[Data items]
───

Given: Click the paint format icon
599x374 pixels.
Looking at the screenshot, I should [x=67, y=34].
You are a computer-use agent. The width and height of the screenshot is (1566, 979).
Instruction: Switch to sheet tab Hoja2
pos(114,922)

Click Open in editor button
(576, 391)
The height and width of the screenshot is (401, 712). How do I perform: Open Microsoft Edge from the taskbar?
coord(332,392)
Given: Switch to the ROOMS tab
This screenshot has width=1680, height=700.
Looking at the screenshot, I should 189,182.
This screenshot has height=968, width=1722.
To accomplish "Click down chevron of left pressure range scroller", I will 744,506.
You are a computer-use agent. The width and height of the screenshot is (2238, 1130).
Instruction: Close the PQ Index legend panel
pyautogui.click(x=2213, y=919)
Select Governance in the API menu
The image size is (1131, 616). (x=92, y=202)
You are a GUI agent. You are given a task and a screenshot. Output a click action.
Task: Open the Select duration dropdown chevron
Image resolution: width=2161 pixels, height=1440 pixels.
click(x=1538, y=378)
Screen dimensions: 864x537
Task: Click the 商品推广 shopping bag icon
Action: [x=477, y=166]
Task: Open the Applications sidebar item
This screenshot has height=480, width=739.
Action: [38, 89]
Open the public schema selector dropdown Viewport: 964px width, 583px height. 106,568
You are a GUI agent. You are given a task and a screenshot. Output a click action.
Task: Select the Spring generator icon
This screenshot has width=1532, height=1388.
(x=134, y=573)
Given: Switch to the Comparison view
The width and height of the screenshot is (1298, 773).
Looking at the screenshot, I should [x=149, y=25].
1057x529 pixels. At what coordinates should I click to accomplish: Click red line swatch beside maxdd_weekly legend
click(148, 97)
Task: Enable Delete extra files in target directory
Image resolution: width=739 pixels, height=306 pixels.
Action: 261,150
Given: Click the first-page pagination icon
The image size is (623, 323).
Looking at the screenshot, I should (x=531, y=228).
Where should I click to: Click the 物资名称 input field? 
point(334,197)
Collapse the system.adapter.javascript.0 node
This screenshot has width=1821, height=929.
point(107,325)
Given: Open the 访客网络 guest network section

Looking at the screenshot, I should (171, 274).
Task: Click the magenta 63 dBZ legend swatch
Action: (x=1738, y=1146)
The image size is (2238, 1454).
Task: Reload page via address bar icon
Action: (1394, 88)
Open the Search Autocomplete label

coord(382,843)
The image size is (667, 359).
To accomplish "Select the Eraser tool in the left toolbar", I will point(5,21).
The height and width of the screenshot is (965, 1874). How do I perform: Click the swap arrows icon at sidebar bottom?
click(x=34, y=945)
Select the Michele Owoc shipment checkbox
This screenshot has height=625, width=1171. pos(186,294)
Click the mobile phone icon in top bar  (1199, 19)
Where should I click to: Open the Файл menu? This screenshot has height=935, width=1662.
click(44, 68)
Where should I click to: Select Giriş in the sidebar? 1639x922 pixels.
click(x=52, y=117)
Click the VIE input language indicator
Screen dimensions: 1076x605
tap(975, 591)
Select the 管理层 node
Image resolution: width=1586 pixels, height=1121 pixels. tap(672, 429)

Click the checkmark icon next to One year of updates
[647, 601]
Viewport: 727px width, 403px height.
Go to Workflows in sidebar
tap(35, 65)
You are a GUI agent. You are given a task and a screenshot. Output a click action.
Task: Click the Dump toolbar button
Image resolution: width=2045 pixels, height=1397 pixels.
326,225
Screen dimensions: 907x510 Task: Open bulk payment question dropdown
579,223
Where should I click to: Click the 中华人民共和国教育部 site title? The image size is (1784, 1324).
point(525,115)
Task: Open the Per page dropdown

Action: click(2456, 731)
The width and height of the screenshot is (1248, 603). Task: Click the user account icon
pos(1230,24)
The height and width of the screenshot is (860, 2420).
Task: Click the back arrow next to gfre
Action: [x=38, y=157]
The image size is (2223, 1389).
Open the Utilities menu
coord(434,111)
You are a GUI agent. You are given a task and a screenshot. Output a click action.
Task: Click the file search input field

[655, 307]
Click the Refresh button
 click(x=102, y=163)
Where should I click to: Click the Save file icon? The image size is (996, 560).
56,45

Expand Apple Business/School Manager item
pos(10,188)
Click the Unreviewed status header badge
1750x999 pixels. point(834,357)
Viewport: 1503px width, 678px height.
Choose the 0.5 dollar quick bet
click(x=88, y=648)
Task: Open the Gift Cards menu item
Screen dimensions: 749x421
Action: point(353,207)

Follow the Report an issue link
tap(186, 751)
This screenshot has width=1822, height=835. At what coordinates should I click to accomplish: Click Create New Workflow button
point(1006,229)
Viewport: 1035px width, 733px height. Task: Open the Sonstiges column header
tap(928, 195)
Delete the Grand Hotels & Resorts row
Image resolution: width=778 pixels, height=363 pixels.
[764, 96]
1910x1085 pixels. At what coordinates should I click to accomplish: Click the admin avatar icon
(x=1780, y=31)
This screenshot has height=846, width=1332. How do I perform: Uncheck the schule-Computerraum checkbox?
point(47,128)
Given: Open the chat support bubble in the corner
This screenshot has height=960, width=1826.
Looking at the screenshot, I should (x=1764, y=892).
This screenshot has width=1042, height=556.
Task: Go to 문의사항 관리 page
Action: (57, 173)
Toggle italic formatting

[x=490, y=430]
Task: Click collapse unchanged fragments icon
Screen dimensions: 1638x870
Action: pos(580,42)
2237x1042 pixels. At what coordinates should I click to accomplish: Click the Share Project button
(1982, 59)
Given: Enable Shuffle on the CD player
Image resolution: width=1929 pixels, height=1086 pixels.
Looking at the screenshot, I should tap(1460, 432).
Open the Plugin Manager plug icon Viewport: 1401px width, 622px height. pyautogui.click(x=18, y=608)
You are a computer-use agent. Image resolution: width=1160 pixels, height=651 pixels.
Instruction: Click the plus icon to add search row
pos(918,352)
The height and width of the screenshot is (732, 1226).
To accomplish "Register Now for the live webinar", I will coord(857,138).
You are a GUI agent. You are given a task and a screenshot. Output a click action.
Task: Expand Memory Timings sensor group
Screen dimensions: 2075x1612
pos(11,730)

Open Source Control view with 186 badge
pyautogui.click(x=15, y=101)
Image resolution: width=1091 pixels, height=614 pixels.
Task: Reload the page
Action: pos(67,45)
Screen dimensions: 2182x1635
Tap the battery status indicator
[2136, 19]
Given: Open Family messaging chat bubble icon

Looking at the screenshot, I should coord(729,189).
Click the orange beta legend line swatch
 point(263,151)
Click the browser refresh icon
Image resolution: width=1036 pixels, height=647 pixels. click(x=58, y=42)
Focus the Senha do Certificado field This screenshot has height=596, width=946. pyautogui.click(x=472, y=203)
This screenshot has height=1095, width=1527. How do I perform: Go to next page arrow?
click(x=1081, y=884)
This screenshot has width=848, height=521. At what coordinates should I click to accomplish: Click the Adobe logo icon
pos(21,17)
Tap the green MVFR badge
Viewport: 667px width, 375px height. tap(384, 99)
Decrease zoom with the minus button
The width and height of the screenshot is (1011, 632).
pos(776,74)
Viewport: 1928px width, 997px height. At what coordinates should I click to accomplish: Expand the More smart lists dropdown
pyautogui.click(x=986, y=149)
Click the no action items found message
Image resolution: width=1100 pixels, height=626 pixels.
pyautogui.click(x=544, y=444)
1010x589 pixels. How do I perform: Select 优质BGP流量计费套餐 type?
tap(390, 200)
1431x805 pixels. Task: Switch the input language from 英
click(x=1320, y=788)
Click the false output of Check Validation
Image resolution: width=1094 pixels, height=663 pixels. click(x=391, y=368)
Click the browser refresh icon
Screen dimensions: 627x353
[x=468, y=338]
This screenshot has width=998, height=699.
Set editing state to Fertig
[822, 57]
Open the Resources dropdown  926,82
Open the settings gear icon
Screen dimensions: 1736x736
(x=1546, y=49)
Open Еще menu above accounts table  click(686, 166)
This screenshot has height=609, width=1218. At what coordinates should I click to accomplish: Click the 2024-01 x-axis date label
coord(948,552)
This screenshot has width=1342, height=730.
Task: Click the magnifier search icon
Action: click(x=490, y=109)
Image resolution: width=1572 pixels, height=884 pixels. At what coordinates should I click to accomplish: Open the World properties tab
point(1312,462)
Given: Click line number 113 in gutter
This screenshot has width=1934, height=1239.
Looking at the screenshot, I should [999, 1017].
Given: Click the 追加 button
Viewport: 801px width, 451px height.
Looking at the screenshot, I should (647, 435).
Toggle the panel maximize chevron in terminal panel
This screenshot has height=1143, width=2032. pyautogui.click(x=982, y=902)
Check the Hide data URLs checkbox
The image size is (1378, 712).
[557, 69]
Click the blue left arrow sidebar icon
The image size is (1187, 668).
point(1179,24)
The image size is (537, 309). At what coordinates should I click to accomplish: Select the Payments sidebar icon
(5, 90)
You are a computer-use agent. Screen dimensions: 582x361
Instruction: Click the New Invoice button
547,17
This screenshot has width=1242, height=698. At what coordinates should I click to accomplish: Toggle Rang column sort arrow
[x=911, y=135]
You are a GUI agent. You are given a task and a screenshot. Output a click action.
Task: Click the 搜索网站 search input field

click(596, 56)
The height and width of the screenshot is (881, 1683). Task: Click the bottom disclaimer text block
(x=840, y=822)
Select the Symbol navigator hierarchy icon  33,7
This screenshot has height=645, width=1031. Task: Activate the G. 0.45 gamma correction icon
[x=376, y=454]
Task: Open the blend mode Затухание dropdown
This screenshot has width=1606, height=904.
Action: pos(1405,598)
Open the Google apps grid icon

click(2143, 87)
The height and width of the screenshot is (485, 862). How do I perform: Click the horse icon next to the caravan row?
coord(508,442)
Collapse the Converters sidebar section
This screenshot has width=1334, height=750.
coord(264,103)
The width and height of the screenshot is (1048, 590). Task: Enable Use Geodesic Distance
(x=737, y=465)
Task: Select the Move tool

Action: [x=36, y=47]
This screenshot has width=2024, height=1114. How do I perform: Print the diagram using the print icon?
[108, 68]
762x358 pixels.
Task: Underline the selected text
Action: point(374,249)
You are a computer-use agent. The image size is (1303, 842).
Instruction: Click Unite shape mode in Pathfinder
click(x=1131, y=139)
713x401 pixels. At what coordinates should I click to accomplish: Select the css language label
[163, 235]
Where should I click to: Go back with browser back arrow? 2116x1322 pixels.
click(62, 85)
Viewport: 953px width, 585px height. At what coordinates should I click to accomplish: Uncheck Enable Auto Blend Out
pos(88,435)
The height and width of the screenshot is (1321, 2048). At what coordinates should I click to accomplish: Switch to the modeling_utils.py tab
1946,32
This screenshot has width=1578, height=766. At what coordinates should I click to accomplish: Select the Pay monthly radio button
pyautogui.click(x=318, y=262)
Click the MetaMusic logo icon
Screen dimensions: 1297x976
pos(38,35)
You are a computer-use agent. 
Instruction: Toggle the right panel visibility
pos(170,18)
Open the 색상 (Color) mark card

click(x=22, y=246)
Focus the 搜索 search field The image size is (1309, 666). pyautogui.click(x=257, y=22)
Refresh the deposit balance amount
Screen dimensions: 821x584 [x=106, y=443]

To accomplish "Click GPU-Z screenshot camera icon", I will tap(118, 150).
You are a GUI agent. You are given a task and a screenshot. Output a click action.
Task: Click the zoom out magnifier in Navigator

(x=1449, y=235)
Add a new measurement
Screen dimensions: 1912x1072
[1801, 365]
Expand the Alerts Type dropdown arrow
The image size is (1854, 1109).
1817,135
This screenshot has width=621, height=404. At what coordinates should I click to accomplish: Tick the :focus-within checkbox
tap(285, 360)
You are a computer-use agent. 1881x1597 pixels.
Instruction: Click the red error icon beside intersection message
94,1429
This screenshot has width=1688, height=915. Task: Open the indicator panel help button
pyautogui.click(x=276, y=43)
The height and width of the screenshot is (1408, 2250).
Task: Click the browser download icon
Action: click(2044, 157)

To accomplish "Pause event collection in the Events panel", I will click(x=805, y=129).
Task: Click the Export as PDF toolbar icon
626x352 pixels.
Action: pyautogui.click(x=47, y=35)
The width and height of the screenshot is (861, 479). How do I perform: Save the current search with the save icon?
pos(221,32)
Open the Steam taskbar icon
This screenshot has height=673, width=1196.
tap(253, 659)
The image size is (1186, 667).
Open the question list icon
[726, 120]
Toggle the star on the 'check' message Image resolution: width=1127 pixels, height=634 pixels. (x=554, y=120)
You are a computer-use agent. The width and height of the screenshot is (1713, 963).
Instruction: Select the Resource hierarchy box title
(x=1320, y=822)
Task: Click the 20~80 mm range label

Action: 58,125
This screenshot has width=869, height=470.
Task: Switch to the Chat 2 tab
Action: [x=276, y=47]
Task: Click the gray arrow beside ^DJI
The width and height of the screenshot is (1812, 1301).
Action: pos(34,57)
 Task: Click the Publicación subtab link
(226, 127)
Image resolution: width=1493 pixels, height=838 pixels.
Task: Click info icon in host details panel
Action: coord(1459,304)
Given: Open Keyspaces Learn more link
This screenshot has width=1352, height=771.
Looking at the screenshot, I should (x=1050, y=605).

───

WHAT IS BEING ASKED — Line count for "left": determine it from the data and answer with the number by itself.

ANSWER FOR THIS EXERCISE — 3